L’ex Inter a Le Parisien: “Ho avuto due arresti cardiaci, ma non ho detto niente a nessuno. Il calcio non era cosa mia. Il rimpianto è aver lasciato l’Inter”

Stéphane Dalmat oggi ha 44 anni. Ha giocato nell’OM, nel PSG ma anche nell’Inter. E’ scomparso dai radar dal 2012, quando ha smesso di giocare. Dice che messa la parola fine è “affondato”. Lo racconta a Le Parisien.
“Mia moglie se n’era andata e io ero solo nella mia casa di Bordeaux. Ho riflettuto, ho fatto qualsiasi tipo di pensiero oscuro. Non mi piacevo. Così ho iniziato a bere, da solo. E abbastanza rapidamente, la mia vita è diventata champagne tutto il giorno per ubriacarmi e dormire. Ero in fondo”.
E gli amici, i suoi ex colleghi?
“Quali amici? Il telefono non suonava, ma in questo ambiente non ho mai cercato di fare amicizia. In sedici anni di carriera, ho forse cinque amici. È tutto. Il clic è arrivato quando ho ritrovato il mio primo amore che avevo conosciuto a Lens. Mi ha aiutato a rimettermi in carreggiata. Senza di lei, sarei potuto diventare un relitto che vive nei bar e racconta a tutti la sua vita. Gli devo tanto”.
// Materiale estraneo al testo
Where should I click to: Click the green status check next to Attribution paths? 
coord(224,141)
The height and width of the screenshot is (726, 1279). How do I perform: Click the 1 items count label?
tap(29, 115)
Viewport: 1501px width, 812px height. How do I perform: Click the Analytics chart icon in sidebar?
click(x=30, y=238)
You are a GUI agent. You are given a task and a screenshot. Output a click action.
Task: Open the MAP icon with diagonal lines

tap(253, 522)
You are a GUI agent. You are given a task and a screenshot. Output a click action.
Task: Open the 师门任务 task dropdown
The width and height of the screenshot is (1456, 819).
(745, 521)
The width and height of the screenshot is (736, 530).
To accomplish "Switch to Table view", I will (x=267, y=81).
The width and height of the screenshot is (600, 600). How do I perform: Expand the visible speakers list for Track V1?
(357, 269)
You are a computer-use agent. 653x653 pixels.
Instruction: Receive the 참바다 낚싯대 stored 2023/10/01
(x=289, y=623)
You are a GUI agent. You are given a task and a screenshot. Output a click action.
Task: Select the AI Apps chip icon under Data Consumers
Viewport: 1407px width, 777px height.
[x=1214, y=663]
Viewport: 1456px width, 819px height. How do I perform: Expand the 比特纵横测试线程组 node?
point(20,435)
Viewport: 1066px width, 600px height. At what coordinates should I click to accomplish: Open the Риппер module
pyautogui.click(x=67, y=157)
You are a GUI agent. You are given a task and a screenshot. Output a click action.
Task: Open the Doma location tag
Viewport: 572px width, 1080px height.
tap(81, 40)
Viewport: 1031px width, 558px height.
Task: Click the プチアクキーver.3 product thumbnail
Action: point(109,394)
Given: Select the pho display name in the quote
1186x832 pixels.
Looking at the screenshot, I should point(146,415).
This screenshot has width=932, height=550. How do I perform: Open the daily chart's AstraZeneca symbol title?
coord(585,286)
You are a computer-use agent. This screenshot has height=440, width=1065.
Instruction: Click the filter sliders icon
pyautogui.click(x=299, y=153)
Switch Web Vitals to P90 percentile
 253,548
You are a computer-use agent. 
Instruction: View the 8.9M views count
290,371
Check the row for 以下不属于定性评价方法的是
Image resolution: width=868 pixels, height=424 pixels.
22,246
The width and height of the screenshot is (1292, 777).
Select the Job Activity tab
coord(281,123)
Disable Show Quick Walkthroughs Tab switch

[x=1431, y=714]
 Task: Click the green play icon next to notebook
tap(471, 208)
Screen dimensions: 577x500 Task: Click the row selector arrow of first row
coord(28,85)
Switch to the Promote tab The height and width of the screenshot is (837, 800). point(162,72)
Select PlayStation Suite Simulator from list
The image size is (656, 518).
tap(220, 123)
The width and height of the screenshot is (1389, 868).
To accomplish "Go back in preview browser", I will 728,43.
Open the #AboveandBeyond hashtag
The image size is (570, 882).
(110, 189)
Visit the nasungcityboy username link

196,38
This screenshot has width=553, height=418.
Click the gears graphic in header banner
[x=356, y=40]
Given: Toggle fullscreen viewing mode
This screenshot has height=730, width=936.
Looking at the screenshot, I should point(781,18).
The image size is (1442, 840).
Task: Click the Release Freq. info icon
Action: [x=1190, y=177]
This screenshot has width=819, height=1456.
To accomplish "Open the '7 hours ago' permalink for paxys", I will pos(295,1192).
Nel 2017 Dalmat ha avuto un gravissimo incidente: “Sono in scooter a Bordeaux, sono arrivato troppo veloce a un incrocio tranviario e sono finito su un palo. Sono stato in coma per sei giorni e ho avuto due arresti cardiaci. Sono quasi morto. Quando mi sono svegliato, ero sfigurato e intubato dappertutto. Non contavo le fratture, soprattutto attorno al bacino. I dottori mi hanno detto che ero un sopravvissuto. Sono stato su una sedia a rotelle per sei mesi con un’operazione ogni tre giorni. Avevo completamente spento il telefono. Era la mia battaglia e non volevo essere compatito. C’era solo mia moglie. Ho lasciato il mondo fuori”.
Ora s’è ripreso. “Dopo sei mesi di riabilitazione, sono tornato come prima, senza postumi. Ho ripreso la mia vita e vivo dei miei investimenti vicino a Lens”. Dice che rompere col calcio gli ha fatto bene: “Non ce la facevo più. L’ho sempre considerato un intrattenimento. Non era cosa mia. È sciocco, lo so, ma è così che ero. Io volevo solo calciare una palla. Al Psg siccome non salutavo sempre prima di salire in macchina, venivo definito arrogante e pretenzioso. Mentre non c’è una persona più semplice di me. E quella reputazione mi ha seguito fino alla fine. Inoltre, non ero come alcuni che hanno avuto grandi carriere uscendo con uno o due giornalisti”.
Il suo grande rimpianto è, dice, “aver lasciato l’Inter”: Non avevo rapporti con l’allenatore Hector Cuper e avrei dovuto essere più paziente”.